Mama, I don’t wanna die

Par Brian Aubert

Une critique sur le spectacle :

Mercury / Mise en scène de Sophie Pasquet-Racine / Texte de Yvan Richardet / CPO-Ouchy / du 9 au 11 mars 2022 / Plus d’infos.

© François Wavre

Mercury, une épopée musicale mise en scène par Sophie Pasquet-Racine, d’après un texte d’Yvan Richardet, est composée d’un quatuor (Aude Gilliéron, Renaud Delay, Simon Pellaux, Yvan Richardet) de comédiens, musiciens en herbe et chanteurs en devenir.
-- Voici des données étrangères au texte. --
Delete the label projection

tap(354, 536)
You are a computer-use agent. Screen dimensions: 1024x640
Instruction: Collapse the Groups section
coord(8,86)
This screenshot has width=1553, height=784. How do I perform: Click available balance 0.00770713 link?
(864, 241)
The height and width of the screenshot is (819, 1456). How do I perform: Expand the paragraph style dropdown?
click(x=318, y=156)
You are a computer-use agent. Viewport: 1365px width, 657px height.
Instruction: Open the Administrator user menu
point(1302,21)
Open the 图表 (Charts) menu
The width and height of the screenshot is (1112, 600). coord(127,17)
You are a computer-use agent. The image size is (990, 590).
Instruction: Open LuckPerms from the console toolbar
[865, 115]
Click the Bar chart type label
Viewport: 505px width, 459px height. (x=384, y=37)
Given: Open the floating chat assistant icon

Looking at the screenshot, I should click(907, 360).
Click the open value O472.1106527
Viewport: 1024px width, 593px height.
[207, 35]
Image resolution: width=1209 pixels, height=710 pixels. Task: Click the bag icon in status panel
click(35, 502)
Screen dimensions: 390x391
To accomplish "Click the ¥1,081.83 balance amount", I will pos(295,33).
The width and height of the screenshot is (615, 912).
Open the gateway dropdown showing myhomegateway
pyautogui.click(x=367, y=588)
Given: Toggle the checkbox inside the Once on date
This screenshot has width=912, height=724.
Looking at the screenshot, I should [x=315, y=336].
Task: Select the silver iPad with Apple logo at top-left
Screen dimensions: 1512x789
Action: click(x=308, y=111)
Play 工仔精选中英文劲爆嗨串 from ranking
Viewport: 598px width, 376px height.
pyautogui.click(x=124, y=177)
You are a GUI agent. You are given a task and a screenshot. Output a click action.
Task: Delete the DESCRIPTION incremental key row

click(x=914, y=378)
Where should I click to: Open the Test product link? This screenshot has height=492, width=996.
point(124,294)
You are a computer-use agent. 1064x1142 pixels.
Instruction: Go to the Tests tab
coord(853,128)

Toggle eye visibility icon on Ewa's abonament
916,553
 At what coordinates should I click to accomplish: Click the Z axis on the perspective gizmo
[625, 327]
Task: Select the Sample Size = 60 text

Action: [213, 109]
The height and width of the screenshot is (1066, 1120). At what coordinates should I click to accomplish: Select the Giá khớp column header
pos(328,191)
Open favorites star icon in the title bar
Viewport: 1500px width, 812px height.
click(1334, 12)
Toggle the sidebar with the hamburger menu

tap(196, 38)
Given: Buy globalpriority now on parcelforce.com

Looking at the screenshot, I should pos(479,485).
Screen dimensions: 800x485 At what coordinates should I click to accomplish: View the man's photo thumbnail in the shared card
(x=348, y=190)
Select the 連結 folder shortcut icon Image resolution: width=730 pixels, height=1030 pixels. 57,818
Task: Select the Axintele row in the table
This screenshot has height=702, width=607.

Après être passés par Yverdon-les-Bains et Lausanne, c’est au Casino-Théâtre de Rolle le 18 et 19 mars qu’ils se réuniront à nouveau pour un spectacle mi-biographique et mi-scientifique sur Queen et notre planète.

Qu’est-ce qu’ont en commun Freddie Mercury en 1985 et Cassandre, une doctorante en biologie à l’Université de Lausanne, en 2022 ? Apparemment rien. Toutefois, le comédien-improvisateur Yvan Richardet, auteur de la pièce, tente de prouver le contraire. C’est sur la connaissance du diagnostic fatal du chanteur de Queen (joué par Richardet) que s’ouvre Mercury. Puis, on nous fait connaître celui de Cassandre (jouée par Aude Gilliéron) : elle est éco-anxieuse et son professeur lui demande de faire un TED talk sur la situation climatique critique de notre planète. La fin du monde approche. C’est-à-dire la mort pour Freddie mais aussi pour l’humanité. Un parallèle certes angoissant, mais amené avec panache.

C’est sur la scène de 5 x 6 mètres du Centre pluriculturel et social d’Ouchy que les quatre comédiens-chanteurs-musiciens-improvisateurs bilingues nous plongent, le temps de 80 minutes, dans un univers musical délirant. L’histoire, composée d’anecdotes biographiques de l’english band se mêle à celle de la doctorante vaudoise de manière drôle et parfois absurde. Il ne faut pas chercher de cohérence : le quatuor incarne, parmi d’autres, Freddie, Brian May, Roger Taylor et John Deacon en pleine composition de Bohemian Rhapsody, les pairs de Cassandre, ainsi que Galilée et son chat. Cet assemblage, à premier abord incongru, finit par emporter les spectateurs. Tout d’abord, cela est rendu possible grâce à la metteuse en scène Sophie Pasquet-Racine qui parvient à mettre en avant la versatilité de jeu des comédiens. Mais elle réussit également à composer des transitions rapides très réussies, sans effort apparent, alors qu’elles demandent une grande maîtrise de tout l’arrangement technique sur scène. Par ailleurs, les chansons de Queen servent à renforcer la cohérence de la pièce, tout particulièrement avec Bohemian Rhapsody qui devient le leitmotiv du spectacle. Les musiques, jouées et chantées en live, en anglais ou en français, de manière authentique ou dérisoire, sont reprises avec une certaine liberté interprétative par Yvan Richardet. Ces reprises sont par ailleurs souvent drôles, comme en témoignent les paroles « I want to ride my bisexual » chantées par Freddie lors de la scène de son coming out.

La musique à priori enjouée et héroïque de Queen sert également à atténuer une réalité plus sombre et bel et bien présente dans notre quotidien, comme un remède à l’éco-anxiété de Cassandre. Un accent sur les paroles permet de lier les préoccupations de Freddie et Cassandre à la nôtre : « Mama, I don’t wanna die » chantent-ils. Le thème de l’écologie et de la préservation de la planète, à travers la présentation de la doctorante, prend de plus en plus de place alors que la pièce avance : elle est là pour sensibiliser le public et notre inaction est dénoncée. Mais le personnage et le public se demandent : n’est-il pas déjà trop tard ? En effet, au lieu de donner des outils pour changer notre futur, Mercury nous donne une manière de faire face à notre destin tragique. En effet, si le monde doit finir en 2050, alors qu’il soit au moins accompagné des chansons de Queen en arrière-fond.